By Lauren Renaud (Vanderbilt University)
A gleaming white smile represents youth and beauty. Today, pearly whites are achievable for many through regular visits to the dentist. However, in eighteenth century France, the dental field was just seceding from quackery. A new professional, the dentiste, was replacing local blacksmiths who remedied toothaches through extraction with bulky metal tools. Without dental hygienists and the knowledge that sugar leads to cavities, even French royalty couldn’t escape the blight of tooth decay.
The most visible of royal dental disasters afflicted French King Louis XIV. Ironically, the Sun King, known for visual extravagance, was toothless by age forty. Throughout the 1680’s Louis XIV experienced tooth decay probably catalyzed by his taste for candied fruits and sweetmeats. Although the decay necessitated numerous extractions, the royal surgeon refused to remove the king’s rotten molars because dentistry was considered a “mechanical” field. Instead, he summoned arracheurs de dents (itinerant tooth pullers) to perform the tasks.
The procedures progressed regularly until 1685, when one extraction merited mention in the Journal de santé [The Health Journal]. In this case, the extractor accidentally removed a large portion of the king’s jaw and palate in addition to the rotten tooth. The Sun King was left with a large hole in his mouth. After this incident, whenever the King took a drink, the beverage spouted out his nose in a fountain-like manner. A surgeon later cauterized the hole ending the embarrassment and the festering infection.

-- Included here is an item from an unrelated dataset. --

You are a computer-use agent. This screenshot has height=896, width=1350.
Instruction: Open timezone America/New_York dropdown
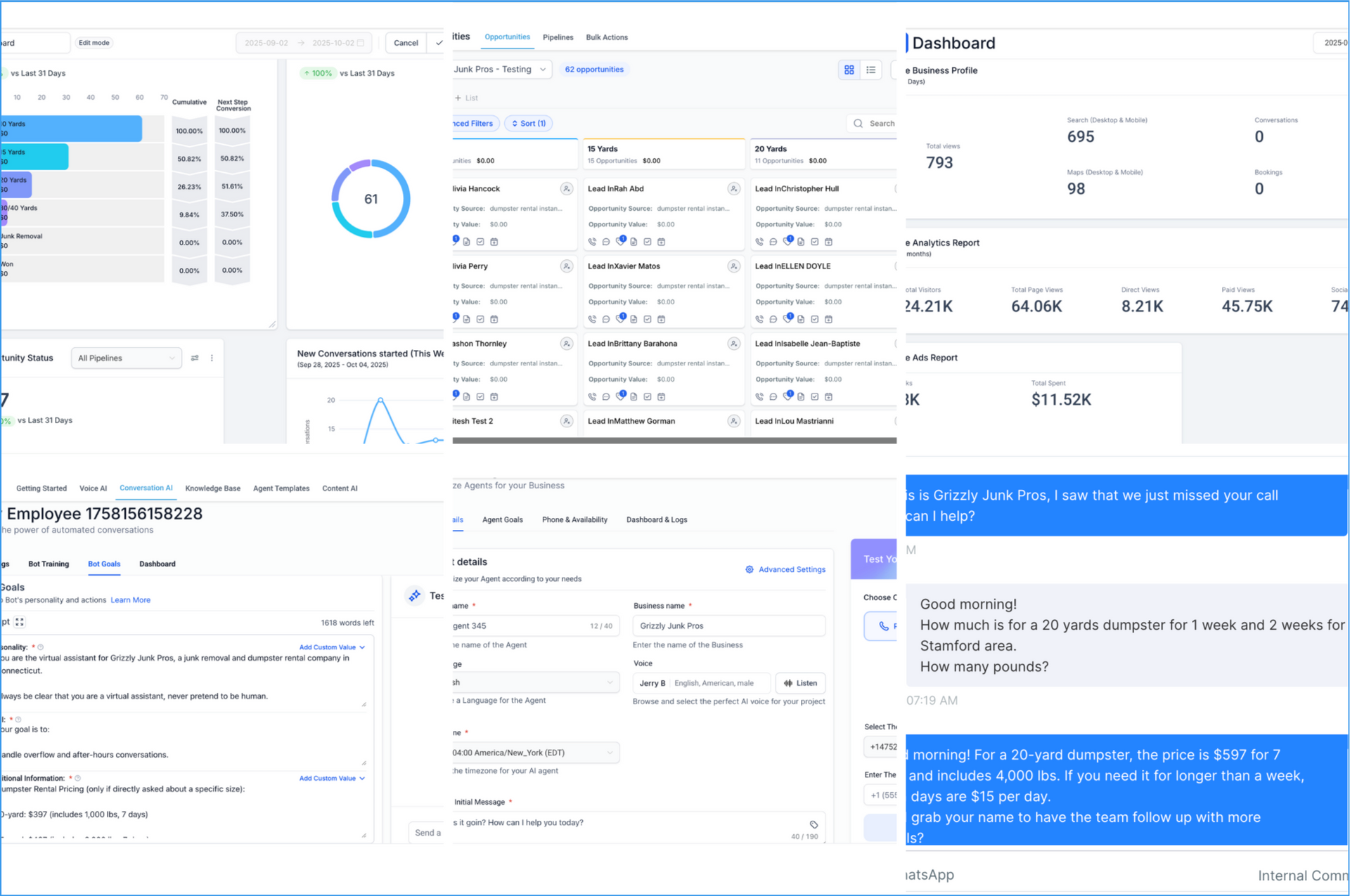(x=534, y=753)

After experiencing the woes of tooth decay, Louis XIV appointed a specialist dental surgeon in 1712. Years later, Louis XV also grew concerned about tooth loss. He assigned an even greater importance to the dentistry by granting his personal dentiste, Jean-Francois Capperon, letters of ennoblement. This meant that, by royal decree, the dentiste was now a member of the nobility.
Tooth decay not only afflicted French commoners but also members of high society. For French royalty, who assigned utmost importance to their appearances, the services of the dentiste became necessary for preserving their smiles and the marriage potential of their children.